BRIEF DESCRIPTION OF THE DRAWINGS

[0012] To assist in the understanding, the following figures are attached:

[0013] FIG. 1: shows the view of the marker insertion process in the pig iron batch, where the addition of the marker occurred directly in the channel and in the crucible, which shows that the insertion of the marker practically does not cause modification in the pig iron production process;

[0014] FIG. 2: view of the collection sample in the marked pig iron crucible; after marking different pig iron batches, samples were removed that were tested to later confirm whether it would be possible to observe the presence of a marker.

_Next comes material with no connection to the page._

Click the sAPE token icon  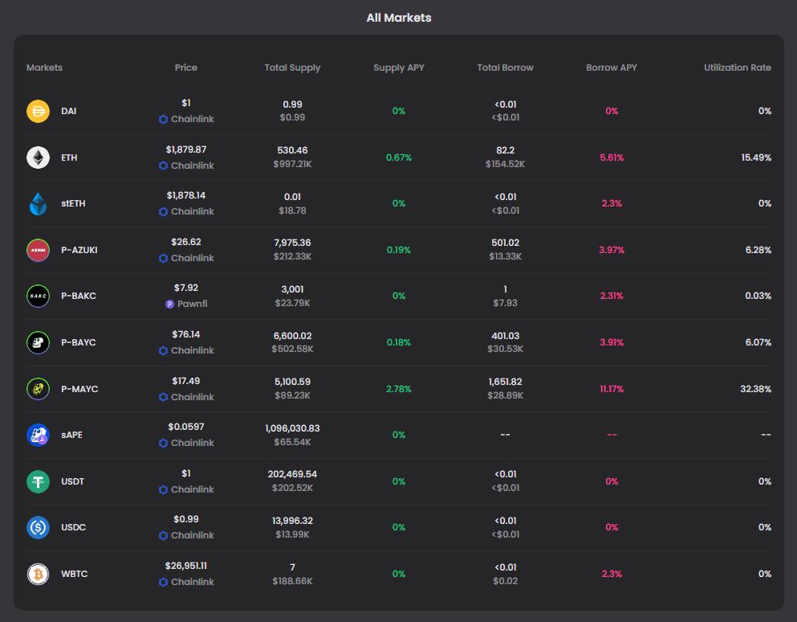[x=38, y=435]
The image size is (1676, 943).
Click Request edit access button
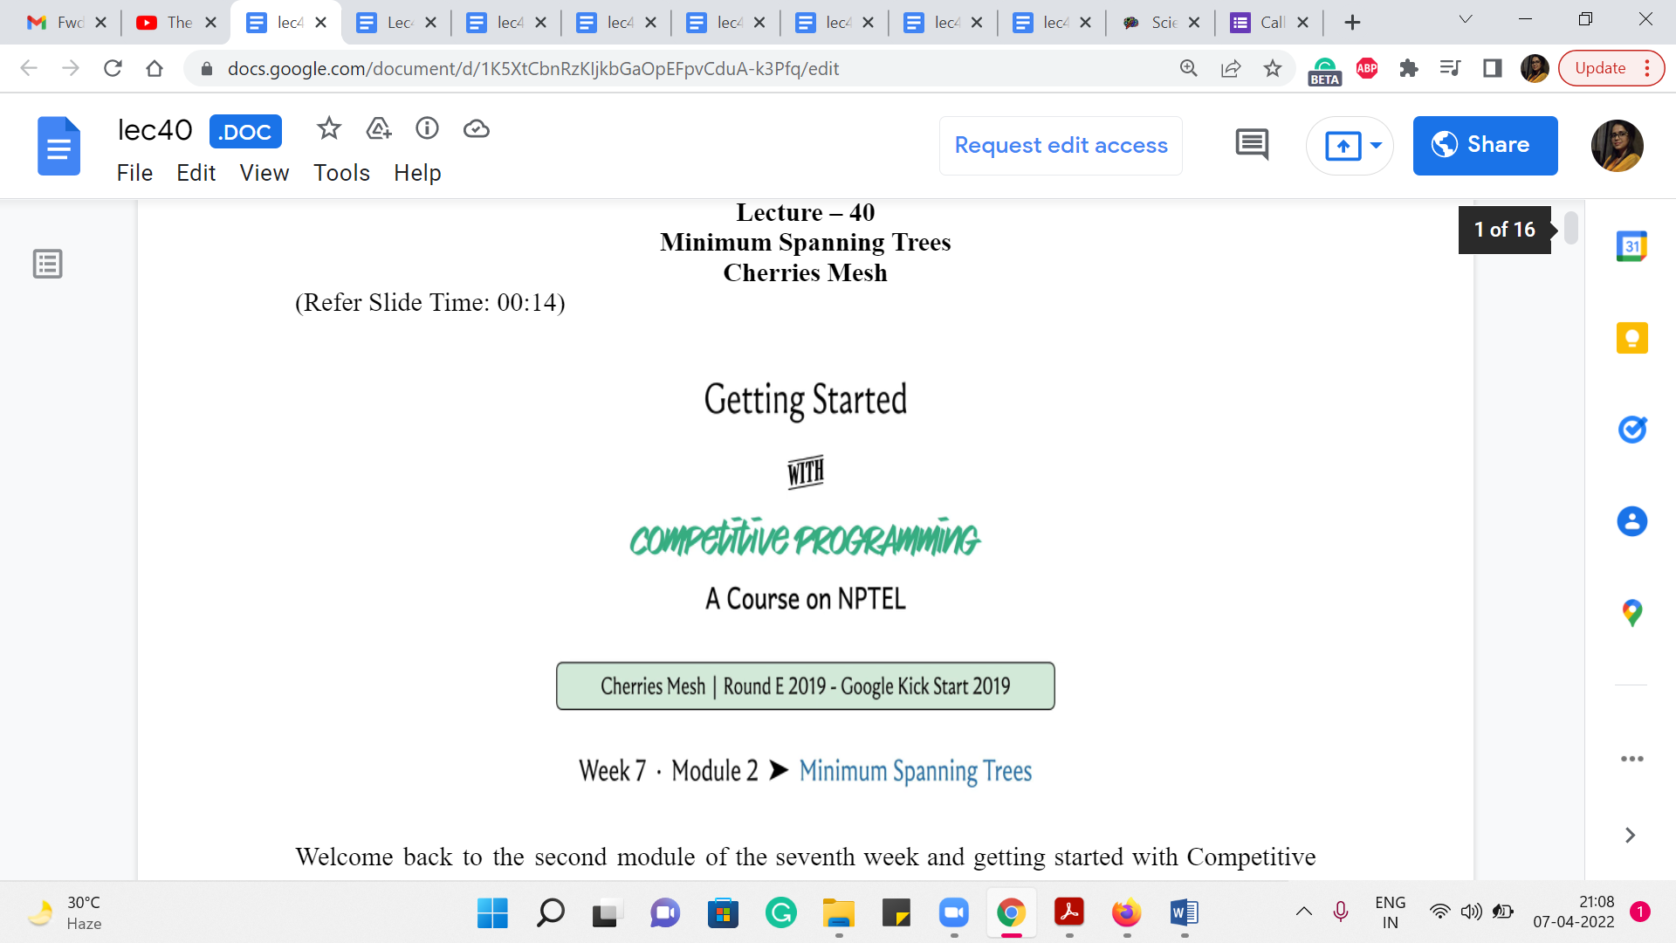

[0015] FIG. 3: shows the view of the verification tests of the marking on the pig iron sample in the ratio of 1 part of marker to 1,325,750 parts per mass of pig iron; said test was done using a laser pen, where the green color that is characteristic of the marker used in the tests was observed (Mark 1);

[0016] FIG. 4: shows the view of the marker spectrometry diagram, where the diagram of the upconversion fluorescence spectrum using benchtop laser in the range of 450 to 600 nm, obtained for one of the marked pig iron samples compared to the pure Mark 1 spectrum; further showing that the emission profiles are practically the same, proving the presence of the marker in the pig iron sample.

DETAILED DESCRIPTION OF THE EMBODIMENTS

[0017] The PROCESS FOR PREPARATION AND USE OF INORGANIC MARKERS FOR SECURITY IDENTIFICATION/MARKING ON EXPLOSIVES, FUSES AND AMMUNITION AFTER DETONATION AND ON FIREARMS AND METAL PROJECTILES, PRODUCTS OBTAINED AND PROCESS OF INSERTING MARKERS ON EXPLOSIVES, FUSES AND AMMUNITION AND ON FIREARMS AND METAL PROJECTILES object of this application for an addition of invention, refers to an improvement that is based on results of pig iron marking tests, which showed that the markers registered in patent BR 11 2021 001378 4 can be used in the marking of this material, since it was possible to observe during the tests the colors green (Mark 1) and blue (Mark 2) when the pig iron samples were excited with infrared.

[0018] These colors are characteristic of the aforementioned markers and can only be observed when the tagged material is excited with specific wavelength infrared, which prevents counterfeiting and can be used for traceability of the tagged product.

[0019] Therefore, the improvement carried out in BR 11 2021 001378 4 consists of the physical insertion of the markers in the channel and in the crucible of the pig iron production process; in this improved process, marking was carried out on the ratio of 1 part of marker to 1,325,750 parts per mass of pig iron.

[0020] It is worth noting that the methodology for applying the markers did not cause any change in the production system, productivity or quality of the pig iron that was marked, and the dilution used reached less than 1 part per million. Thus, it is clear that the markers can be used in the marking and identification of the pig iron.